Super Computer Heterogeneous Classifier Meta-Ensembles
Anthony Bagnall (University of East Anglia, UK), Gavin Cawley (University of East Anglia, UK), Ian Whittley (University of East Anglia, UK), Larry Bull (University of West of England, UK), Matthew Studley (University of West of England, UK), Mike Pettipher (University of Manchester, UK) and Firat Tekiner (University of Manchester, UK)
Copyright: © 2008
This article describes the entry of the Super Computer Data Mining (SCDM) Project to the 10th Pacific-Asia Conference on Knowledge Discovery and Data Mining (PAKDD) 2006 Data Mining Competition. The SCDM project is developing data mining tools for parallel execution on Linux clusters. The code is freely available; please contact the first author for a copy.

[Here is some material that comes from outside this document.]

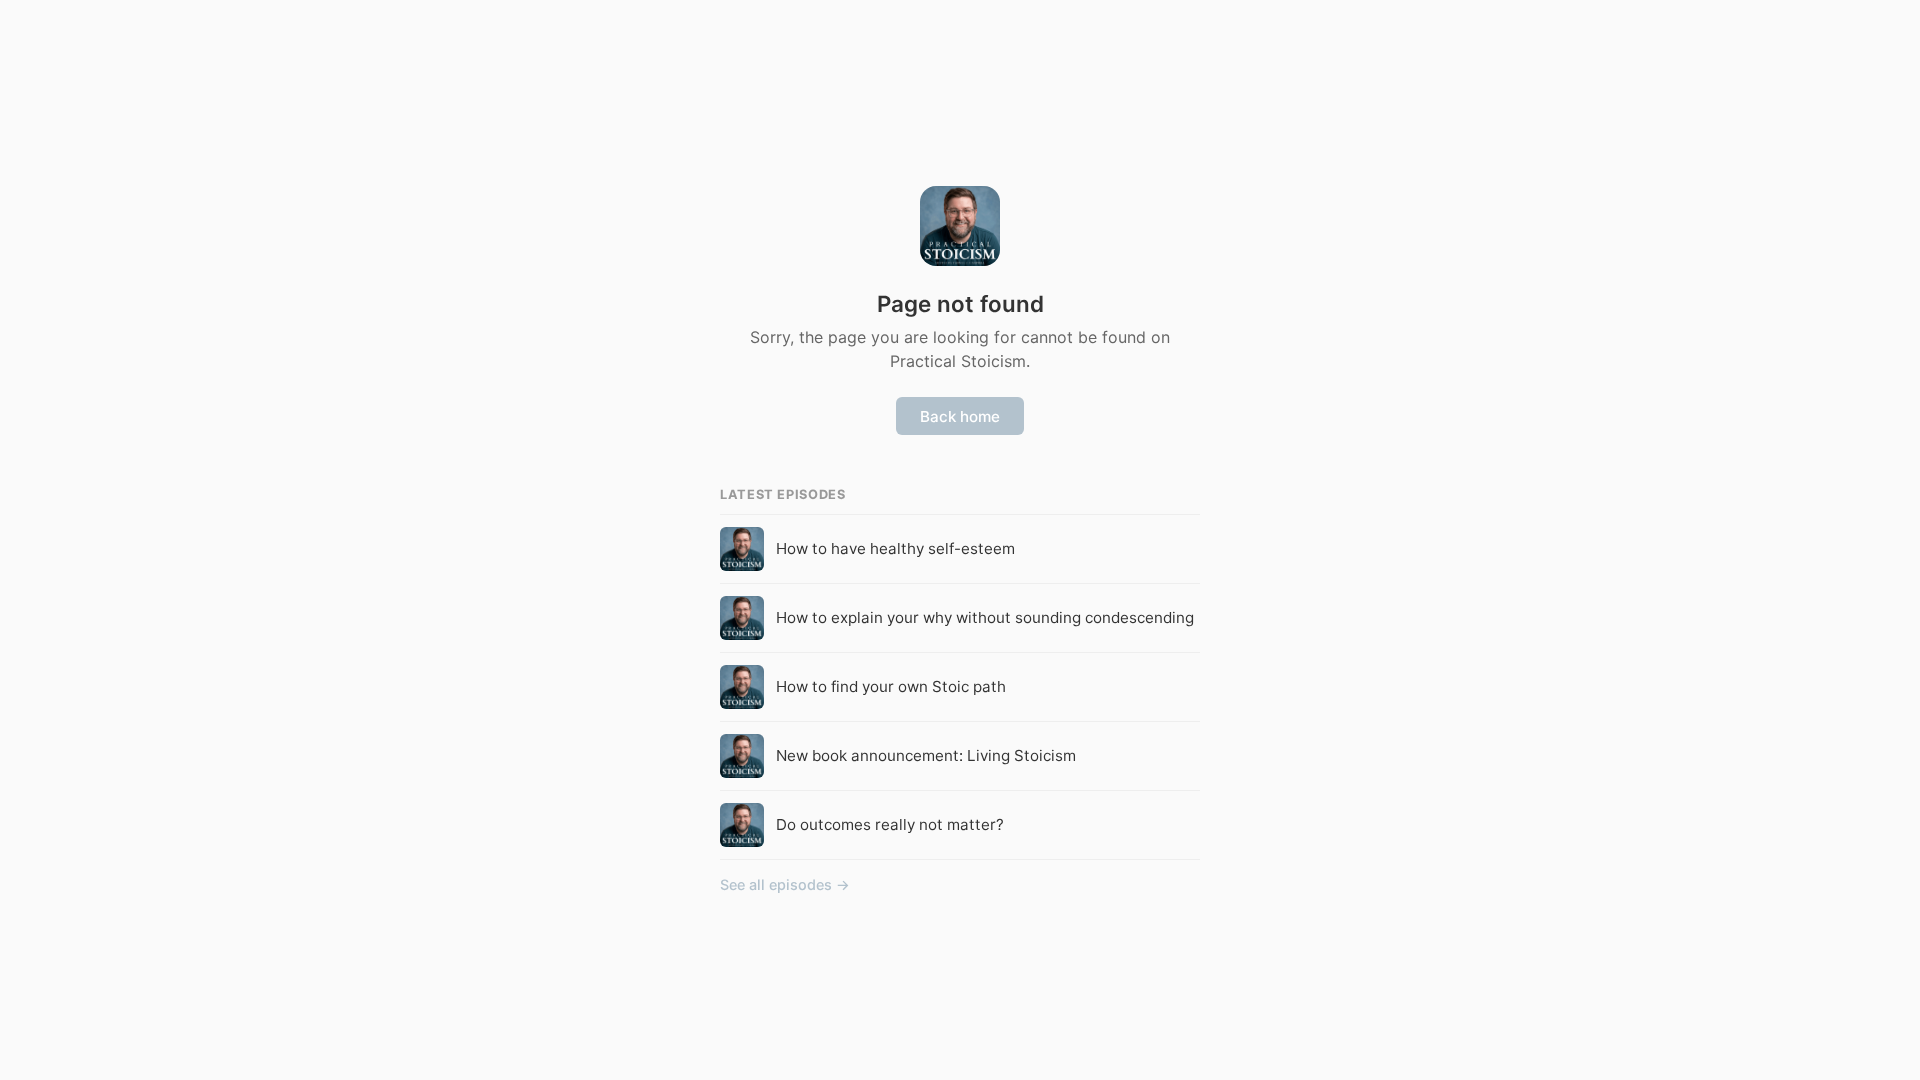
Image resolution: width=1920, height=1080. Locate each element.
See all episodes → (785, 884)
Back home (960, 416)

We combine several classifiers, some of them ensemble techniques, into a heterogeneous meta-ensemble, to produce a probability estimate for each test case. We then use a simple decision theoretic framework to form a classification. The meta-ensemble contains a Bayesian neural network, a learning classifier system (LCS), attribute selection based-ensemble algorithms (Filtered At-tribute Subspace based Bagging with Injected Randomness [FASBIR]), and more well-known classifiers such as logistic regression, Naive Bayes (NB), and C4.5.